Some of the ABX (CDO-based - call it "mortgage backed" but remember it's an oversimplification) products have dropped into single-digits on the dollar:

IndexPriceHighLow
ABX-HE-BBB 07-1 (0A08AIAC4)9.0998.359.09
ABX-HE-BBB- 07-1 (0A08AOAC1)8.8897.478.88

...tho' the BBB tranche as a whole is still above 10¢ on the dollar(!). AA tranches are bouncing off 20¢ on the dollar; AAA - "should never lose value, evar" - is at about 55¢. The spreads on commercial property lending bundles are going asymptotic again. (Remember: up == bad in those graphs.)

It's representative of the greater markets. Bloomberg reports on margin call failures (Carlyle Group, in particular) and other severe credit/trust problems (Citigroup, Washington Mutual) triggering potential market failure. Thornberg Group reported a similar margin call failure.

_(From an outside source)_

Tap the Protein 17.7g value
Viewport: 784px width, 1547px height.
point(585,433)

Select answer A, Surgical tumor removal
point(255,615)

Reuters talks also about a related topic - in that everyone seems to be deleveraging their positions as much as possible, which is totally destroying some credit markets. AMBAC (the monoline insurer) has its latest desperate bid to keep the AAA rating it doesn't deserve - selling half of itself to raise money. The problem is, with trust and transparency gone, who is fool enough to buy?

Also, someone has been asking for a lot of money from the Fed and hasn't been getting it.

This is why Mish can post a list of bad news that'll make anybody show a little ph33r and not be at all tabloid about it, and how Bloomberg(!) can describe the financial system as broken, and the markets as utterly unhinged. John Authers at the Financial Times, in a video presentation only, starts off with "Welcome to New York, where people are very scared," talks also about how the data indicate a "collapse in international confidence in the US financial system," and notes says that the numbers are saying the US is quite possibly "heading to absolute disaster." Somewhat amusingly, he draws some charts very similar to ones I linked to at Minyanville and which [livejournal.com profile] wrog generated on my behalf. (If you get a menu, the one you want is entitled "Mar 6: US Markets.")

And finally, Nouriel Roubini notes that we've reached stages 10-11 of his 12-step path to a systemic crisis.

It looks like the situation overall is barely contained panic, which leads one to speculate that either people could calm down, or that one more bad surprise could trigger a genuine, outright panic, and then we'd get to test things like market circuit breakers and have that kind of fun. But even without that, there's a developing vicious cycle of chain unloading of assets at bargain prices - each cycle of which which triggers more of the same - with a lot of traders genuinely unsure as to who is doing what. (Once again, opacity leads to ph33r leads to more negative feedback loops.) Karl, a technicals trader over at Market Ticker who has a petition going demanding action to improve market transparency, noted today in comments that the markets are just barely beneath several technical "support levels," and that if those are broken though (downwards) decisively tomorrow, all hell is going to break loose over the next couple of weeks.

Me? I'm hiding out in treasuries. I think we've got a lot further down to go, and I want no part of that ride. But I'm not making guesses about when or precisely how that starts.

ETA: [livejournal.com profile] firni reminds me that Washington Mutual execs voted to protect their bonuses against fallout from subprime losses, making sure that hey, the stockholders and economy might be fucked, but they'll get some anyway!